Preparation And Photoelectronic Properties Of N-type Cuprous Oxide

With increasing of the non-renewable resources exhaustion, such as oil, natural gas, it is very urgent for human to seek a renewable energy source. However, the efficiency of solar energy utilization is still at a low level up to now, and there is always a need of further research to realize the comprehensive applications. Moreover the Cuprous oxide (Cu2O) which composed of two very abundant and non-toxic elements is a naturally p-type semiconductor with an band gap of 1.95 eV at room temperature. The theoretical efficiency of Cu2O solar cells is about 20%. So Cu2O has always been considered a material suitable for the realization of low cost solar cells. Due to the high surface resistivity and the difficulties in doping of Cu2O, so far the conversion efficiency of solar cell based on Cu2O is generally low.The key problem to improve the photoelectrical efficiency is how to prepare Cu2O with low resistivity. Doping, as a common practice to control the conduction type and resistivity of a semiconductor, has been applied to research preparation of Cu2O for photovoltaic materials. In order to reduce the resistivity of Cu2O, we use the KCl as the precursor of Cl to prepare the Cl-doped Cu2O by electrodeposition in acid electrolyte. The influence of chlorine doping on grain size, crystallite shape and orientation was examined. The band gap is estimated by the optical absorption spectrum. And the surface photovoltage spectra is used to investigate the transfer behavior of photogenerated charges in Cu2O. Our results show that the samples are all n-type conductivity and the Cl doped Cu2O has a more stable conductivity type and superior photoelectrochemical properties.A SILAR method has been used to fabricate the PbS/Cu2O composite structure. PbS is p-type semiconductor with a narrow band gap and a wide spectral absorption range.

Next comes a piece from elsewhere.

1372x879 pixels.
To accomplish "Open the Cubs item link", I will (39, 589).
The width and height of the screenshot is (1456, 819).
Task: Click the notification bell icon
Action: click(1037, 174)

The unique multi-exciton generation (MEG) effect and quantum size effect of PbS have a large utilization of sunlight.The absorption of optical is widened to near infrared region and the the photo-current has greatly improved after the modification of PbS. The top photoelectric conversion efficiency is only 0.67%, which due to the interface state between the mismatched band gap of PbS and Cu2O.